'''

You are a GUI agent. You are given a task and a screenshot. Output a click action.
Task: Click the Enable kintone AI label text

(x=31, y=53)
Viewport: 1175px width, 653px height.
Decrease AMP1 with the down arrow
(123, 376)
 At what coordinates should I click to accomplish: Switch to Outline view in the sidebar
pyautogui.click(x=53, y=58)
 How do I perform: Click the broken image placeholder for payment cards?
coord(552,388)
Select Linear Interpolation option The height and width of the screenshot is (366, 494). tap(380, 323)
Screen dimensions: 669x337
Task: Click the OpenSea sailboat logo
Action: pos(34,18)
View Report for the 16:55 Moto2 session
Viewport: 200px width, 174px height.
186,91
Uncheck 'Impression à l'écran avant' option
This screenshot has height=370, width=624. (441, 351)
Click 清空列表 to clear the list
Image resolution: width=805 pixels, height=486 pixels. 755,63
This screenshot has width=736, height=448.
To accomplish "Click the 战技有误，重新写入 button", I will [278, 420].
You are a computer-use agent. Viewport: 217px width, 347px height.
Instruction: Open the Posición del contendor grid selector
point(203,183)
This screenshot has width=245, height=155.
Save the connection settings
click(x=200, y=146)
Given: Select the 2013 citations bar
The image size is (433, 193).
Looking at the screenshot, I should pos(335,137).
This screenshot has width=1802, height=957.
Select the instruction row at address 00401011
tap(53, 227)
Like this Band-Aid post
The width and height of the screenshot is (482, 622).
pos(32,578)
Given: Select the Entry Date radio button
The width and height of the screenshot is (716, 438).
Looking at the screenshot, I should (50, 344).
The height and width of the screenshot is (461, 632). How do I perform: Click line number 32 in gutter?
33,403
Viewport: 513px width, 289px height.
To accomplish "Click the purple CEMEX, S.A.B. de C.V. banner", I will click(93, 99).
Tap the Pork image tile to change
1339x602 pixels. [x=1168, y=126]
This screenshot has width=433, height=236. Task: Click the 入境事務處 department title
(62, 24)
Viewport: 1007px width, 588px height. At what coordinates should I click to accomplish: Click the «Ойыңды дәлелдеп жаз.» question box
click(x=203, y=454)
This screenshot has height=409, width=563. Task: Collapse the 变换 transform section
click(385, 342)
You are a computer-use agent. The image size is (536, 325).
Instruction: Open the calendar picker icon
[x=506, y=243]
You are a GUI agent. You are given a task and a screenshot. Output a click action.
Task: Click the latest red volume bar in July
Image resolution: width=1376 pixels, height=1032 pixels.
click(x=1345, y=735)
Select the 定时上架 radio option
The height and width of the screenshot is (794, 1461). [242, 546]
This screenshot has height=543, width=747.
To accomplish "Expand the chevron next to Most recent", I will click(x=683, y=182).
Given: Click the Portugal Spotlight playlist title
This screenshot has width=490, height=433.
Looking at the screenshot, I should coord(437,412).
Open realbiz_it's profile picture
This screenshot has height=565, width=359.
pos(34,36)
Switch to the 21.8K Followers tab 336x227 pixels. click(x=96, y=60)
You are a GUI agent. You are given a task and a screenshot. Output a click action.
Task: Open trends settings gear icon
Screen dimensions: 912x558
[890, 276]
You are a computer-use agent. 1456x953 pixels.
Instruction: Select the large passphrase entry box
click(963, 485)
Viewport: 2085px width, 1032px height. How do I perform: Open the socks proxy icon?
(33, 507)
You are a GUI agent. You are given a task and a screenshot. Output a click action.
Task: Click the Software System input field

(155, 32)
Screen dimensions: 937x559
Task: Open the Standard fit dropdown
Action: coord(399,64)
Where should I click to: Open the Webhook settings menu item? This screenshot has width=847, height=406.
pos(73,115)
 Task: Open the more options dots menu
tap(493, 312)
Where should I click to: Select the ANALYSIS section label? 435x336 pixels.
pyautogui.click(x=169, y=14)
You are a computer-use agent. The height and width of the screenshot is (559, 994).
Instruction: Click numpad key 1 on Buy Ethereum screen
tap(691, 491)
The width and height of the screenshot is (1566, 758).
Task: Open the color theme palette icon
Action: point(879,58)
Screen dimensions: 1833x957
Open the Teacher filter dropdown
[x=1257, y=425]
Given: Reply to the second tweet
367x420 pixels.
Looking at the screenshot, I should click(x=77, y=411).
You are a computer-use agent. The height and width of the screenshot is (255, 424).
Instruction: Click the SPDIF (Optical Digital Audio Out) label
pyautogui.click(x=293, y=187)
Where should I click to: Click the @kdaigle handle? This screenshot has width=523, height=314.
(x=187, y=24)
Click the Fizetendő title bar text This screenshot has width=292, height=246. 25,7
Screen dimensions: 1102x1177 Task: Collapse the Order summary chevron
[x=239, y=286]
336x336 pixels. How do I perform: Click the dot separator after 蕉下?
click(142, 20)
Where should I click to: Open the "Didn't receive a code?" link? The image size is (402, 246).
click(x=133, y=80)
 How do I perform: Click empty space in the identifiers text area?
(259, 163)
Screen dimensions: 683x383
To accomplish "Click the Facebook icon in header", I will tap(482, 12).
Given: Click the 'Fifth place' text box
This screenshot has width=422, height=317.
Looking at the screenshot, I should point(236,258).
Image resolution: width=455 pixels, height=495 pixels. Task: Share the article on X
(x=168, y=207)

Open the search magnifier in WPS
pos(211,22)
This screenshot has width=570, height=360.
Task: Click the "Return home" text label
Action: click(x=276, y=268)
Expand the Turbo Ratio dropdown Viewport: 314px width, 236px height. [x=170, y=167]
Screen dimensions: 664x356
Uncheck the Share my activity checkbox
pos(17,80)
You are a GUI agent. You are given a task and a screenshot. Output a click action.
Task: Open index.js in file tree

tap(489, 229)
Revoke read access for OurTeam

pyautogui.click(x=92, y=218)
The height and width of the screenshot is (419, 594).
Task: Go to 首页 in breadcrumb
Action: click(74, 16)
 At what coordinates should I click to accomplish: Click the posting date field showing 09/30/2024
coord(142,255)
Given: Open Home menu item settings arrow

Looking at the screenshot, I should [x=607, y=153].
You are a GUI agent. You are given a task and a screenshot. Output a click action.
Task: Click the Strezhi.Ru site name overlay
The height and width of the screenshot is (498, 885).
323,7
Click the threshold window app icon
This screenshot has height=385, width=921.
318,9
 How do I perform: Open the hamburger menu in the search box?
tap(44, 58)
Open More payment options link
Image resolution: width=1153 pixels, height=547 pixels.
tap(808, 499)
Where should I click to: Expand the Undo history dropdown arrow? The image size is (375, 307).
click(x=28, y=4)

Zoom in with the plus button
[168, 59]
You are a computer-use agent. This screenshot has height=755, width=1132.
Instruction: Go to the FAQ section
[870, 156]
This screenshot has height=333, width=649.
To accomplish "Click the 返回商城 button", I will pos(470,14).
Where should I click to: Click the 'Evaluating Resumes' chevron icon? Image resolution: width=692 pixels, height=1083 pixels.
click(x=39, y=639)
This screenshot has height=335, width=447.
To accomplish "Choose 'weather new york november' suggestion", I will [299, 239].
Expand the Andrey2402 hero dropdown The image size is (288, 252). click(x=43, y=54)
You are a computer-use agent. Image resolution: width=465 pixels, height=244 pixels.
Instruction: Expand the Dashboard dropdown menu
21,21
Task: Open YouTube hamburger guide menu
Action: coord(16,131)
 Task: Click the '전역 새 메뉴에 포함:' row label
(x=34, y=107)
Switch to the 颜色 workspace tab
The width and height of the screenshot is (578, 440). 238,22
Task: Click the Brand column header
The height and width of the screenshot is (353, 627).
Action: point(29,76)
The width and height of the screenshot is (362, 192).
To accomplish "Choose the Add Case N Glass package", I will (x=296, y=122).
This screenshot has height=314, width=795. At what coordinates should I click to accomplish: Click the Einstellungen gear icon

'''

The task
In the entries above, how many lines contain the word "header"? Provide the number alone.

Reply
2